Ebubekir (r.a.) şu cevabı verdi:
“Resulullah (sallallahu aleyhi ve sellem):
“Biz Peygamberlerden miras alınmaz, geride bıraktıklarımız
sadakadır. Âl-i Muhammed bu maldan yer, buyurmuştur”.
Bu itibârla Resûlullahın icraatından
bir şey değiştirmem. Ancak, onun yaptığını yaparım.”
Bunun
üzerine Fâtıma (r.a.) Ebu Bekir'e gücenmiş ve ondan küsmüştü vefat edinceye kadar
onunla konuşmadı. Fâtıma (r.a.) Resulûllah'tan
(sallallahu aleyhi ve sellem) sonra Altı ay yaşadı. Fâtıma (r.a.) vefat edince
efendisi Ali (r.a.) onu geceleyin defnederek Ebubekir'e (r.a.)
haber vermedi. Cenaze namazını da Ali (r.a.) kılmıştı.
Ali
(r.a.), Fâtıma'dan (r.a.)
dolayı herkesten hürmet görüyordu. Fâtıma (r. Anha)
vefat ettikten sonra herkesin kendine karşı yüzünü astığını gördü. Bunun
üzerine Ebubekir'le
(r.a.) barışmak ve ona biat etmek için çare aradı. Çünkü O, geçen
şu aylar zarfında Ebubekir'e (r.a.) biat etmemişti. Ali (r.a.),
Ebubekir'e (r.a.) haber
göndererek onu davet etti ve yalnız başına gelmesini istedi. Çünkü,
Ömer'in (r.a.) onunla birlikte gelmesinden endişe ediyordu. Ömer (r.a.), Ebubekir'in (r.a.) yalnız gitmemesini tavsiye etti. Ebubekir (r.a.):
“Bana
yapabilecekleri birşey yoktur, gideceğim!” dedi ve kalkıp gitti. Ali (r.a.), Ebu Bekir'i
(r.a.) görünce şehâdet getirdi ve sonra şöyle konuştu:
“Biz
senin fazilet ve meziyetlerini, Allah'ın sana neler ihsan ettiğini biliyoruz,
Allah'ın sana verdiği nimetten dolayı sana haset etmiyoruz. Fakat,
bize karşı sert davrandın. Resulullah (sallallahu aleyhi ve sellem)'a
yakınlığımız dolayısıyla kendimizi hisse sahibi görmüştük.”
Ali'nin
(r.a.) sözlerini dinleyen Ebubekir'in (r.a.) gözleri yaşarmıştı. Söz sırası Ebubekir'e (r.a.) gelince O da şöyle konuştu:
“Bütün
varlığıma hâkim olan Allah'a yemin ederim ki, Rasulullah (sallallahu aleyhi ve
sellem)'ın akrabasını gözetmek benim için kendi akrabamı gözetmekten daha çok
sevimlidir.
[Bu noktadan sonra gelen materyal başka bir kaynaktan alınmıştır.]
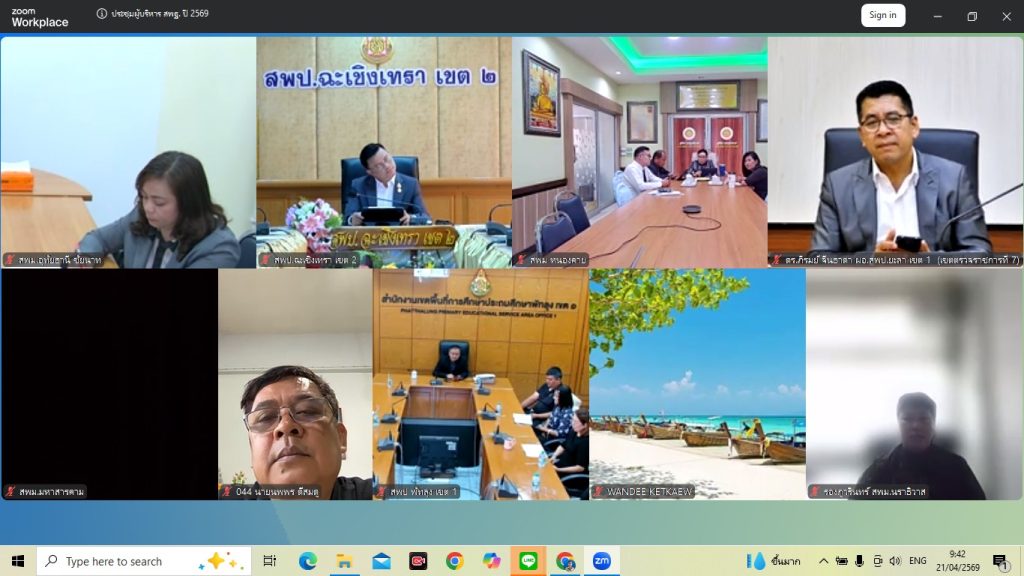Click the clock showing 9:42 date
The image size is (1024, 576).
pyautogui.click(x=957, y=561)
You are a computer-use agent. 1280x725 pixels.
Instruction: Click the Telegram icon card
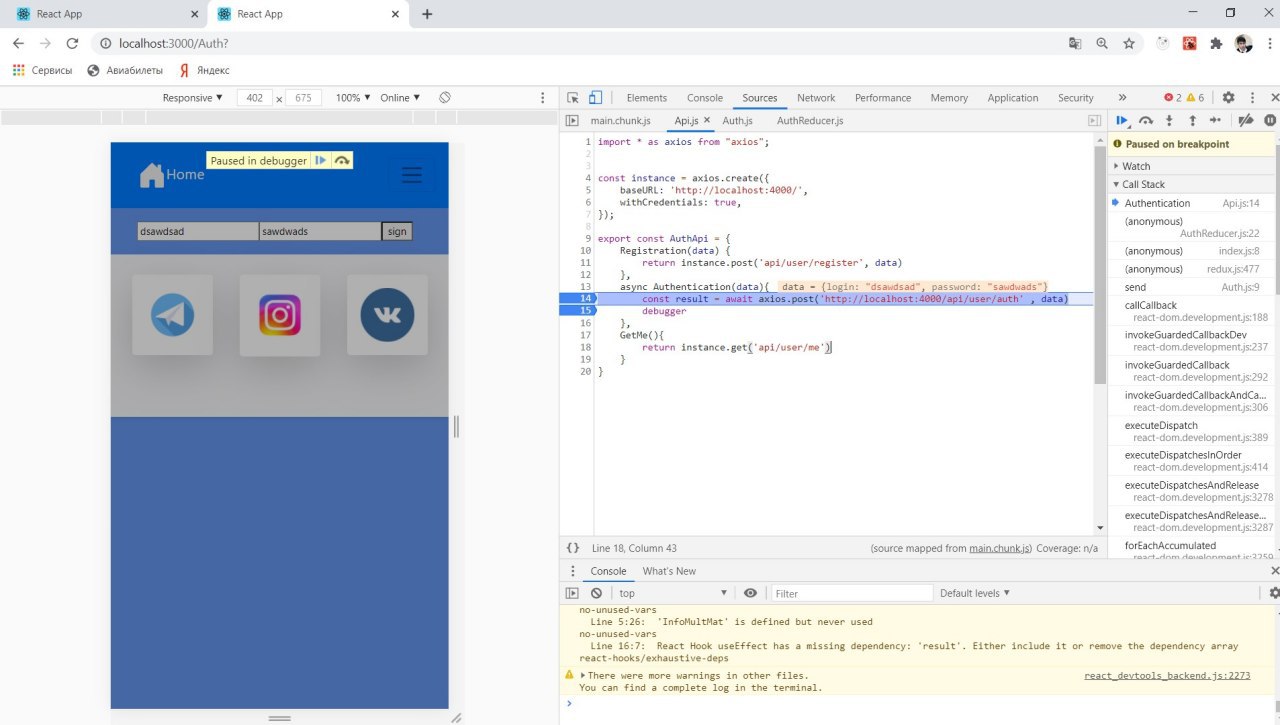pos(172,315)
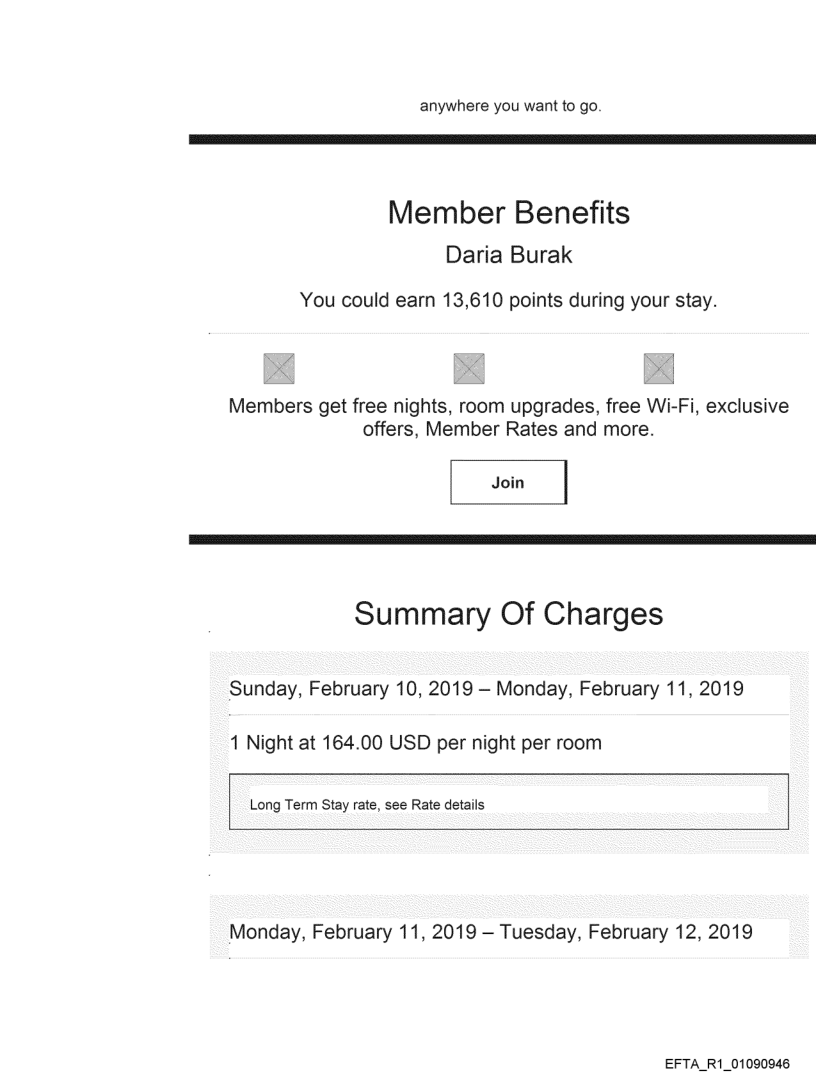Click the "anywhere you want to go" text
Screen dimensions: 816x1073
coord(510,107)
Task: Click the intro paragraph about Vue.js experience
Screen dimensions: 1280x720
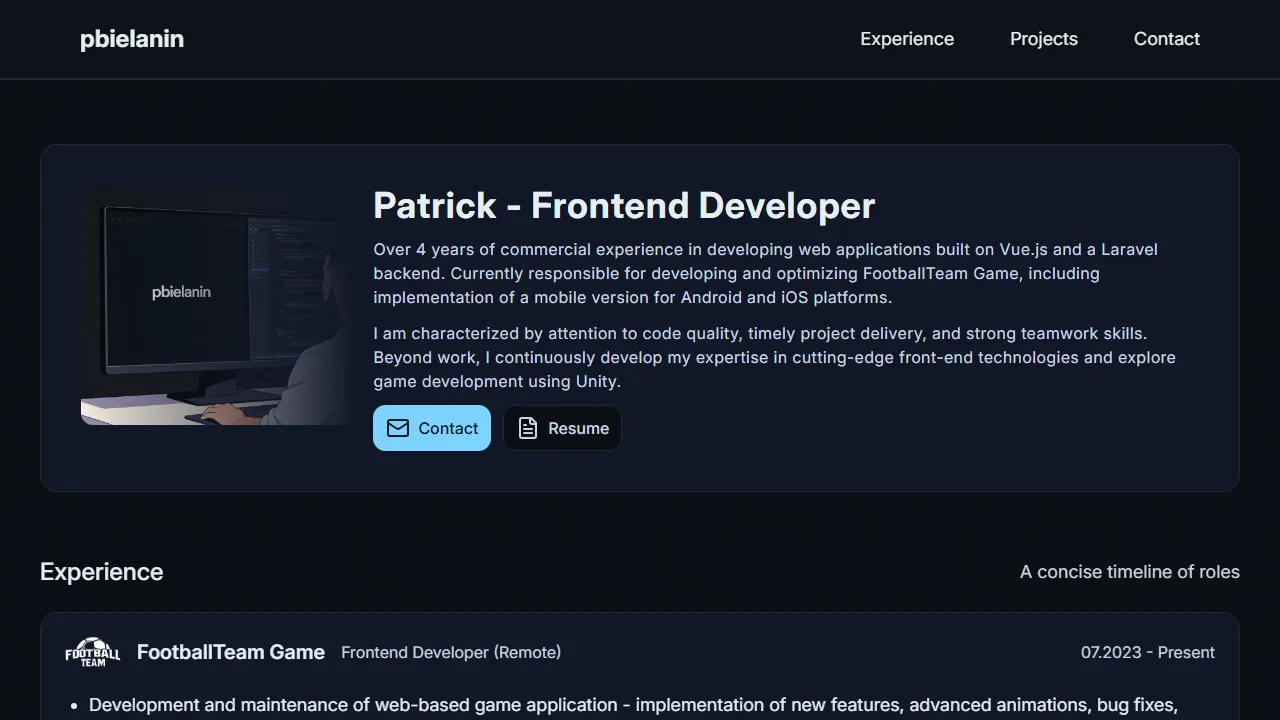Action: [765, 273]
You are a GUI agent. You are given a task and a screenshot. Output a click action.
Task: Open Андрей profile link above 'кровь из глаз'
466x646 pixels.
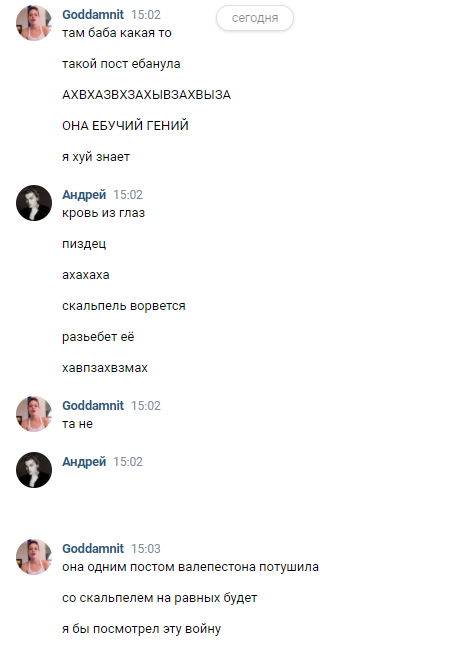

Bu mallar yüzünden aramızda çıkan ihtilafa gelince, benim maksadım
tamamen hayır idi. Resulullah'ın yaptığını gördüğüm şeyi yaptım.”
Ali
(r.a.):
“Bugün
zeval vaktinden sonra sana biat edeceğim.” dedi.
Ebubekir (r.a.) öğle namazından sonra minbere çıktı. Şehâdet getirdi. Ali'nin
(r.a.)
biat hususunda gecikmesinin mevzuunu açarak onun mazeretini kabul ettiğini
açıkladı. Sonra Allah (c.c.)'dan müminlere af ve
mağfiret diledi. Ebubekir 'i
(r.a.)
müteakip Ali (r.a.) şehâdet getirerek söze
başladı. Ebubekir'in
(r.a.) ta'zime şayan olduğunu söyledi. Biatta gecikmesinin
Ebubekir'e
(r.a.) rekabetten ileri gelmediğini anlattı. Ancak,
akrabalık dolayısıyla hisse sahibi olduklarını sandıklarını, Ebubekir'e
(r.a.) biati müslümanları sevindirdi.
Şüphesiz
ki, imametle ilgili muteber icmaya bir-iki kişinin muhalefet etmesi ona zarar
vermez. Bu küçük ihtilaflar muteber olsaydı hiçbir imamet kesinleşemezdi.
Umûma müteallik hükümler için bu durum söz konusu değildir.
Bir-iki kişinin muhalefeti vuku bulduğunda icma kabul edilir mi, edilmez mi
meselesinde Ahmed bin Hanbel'den iki rivayet vardır.
Birincisi, bir-iki kişinin muhalefeti icma'ya
mâni değildir, İstikametindedir.
Muhammed b. Cerir et-Taberi ve başkalarının görüşü de
böyledir.
İkincisi, bir-iki ikisinin muhalefeti ile, hükümler üzerinde yapılan icmaya zarar gelir,
istikametindedir. Eğer birtek kişi nassa muhalefet ederse zaten bunun
muhalefetine itibar olunmaz. Said b. el-müseyyeb'in üç talakla boşanan kadının
bir başkasına (iddet beklemeden) mücerret olarak nikahlanması
ve tekrar boşanması ile ilk erkeğine helal olduğunu söylemesi gibi.
Kaldı
ki, hilafetin sıhhati mevzuunda şart olan hakça güçlü bulunan cumhurun
ittifakıdır. Rasulullah (sallallahu aleyhi ve sellem):
“Cemaattan ayrılmayınız. Allah'ın eli cemaatın üzerindedir.”,
“Büyük topluluktan ayrılmayınız, onlardan ayrılan cehenneme
atılmıştır.”
buyururlar.
Ümmetten Ebubekir'in (r.a.) hilafeti üzerine ittifak edenler Ali'nin (r.a.) hilafeti üzerine ittifak edenlerden daha çoktur.
Müslümanların üçte biri, belki de daha fazlası Ali'ye (r.a.) biat etmedikleri
gibi, onunla savaşmışlardı. Hatta Büyük sahablerden bir kısmı onun safında yer
almamışlar ve ondan ayrılmışlardır. Ümmetten bazılarının geri çekilmeleriyle
imametin zemmedilmesi caiz olsaydı, Ali'nin (r.a.) imameti bir
çoklarının imametinden daha fazla zemmedilmesi gerekecekti.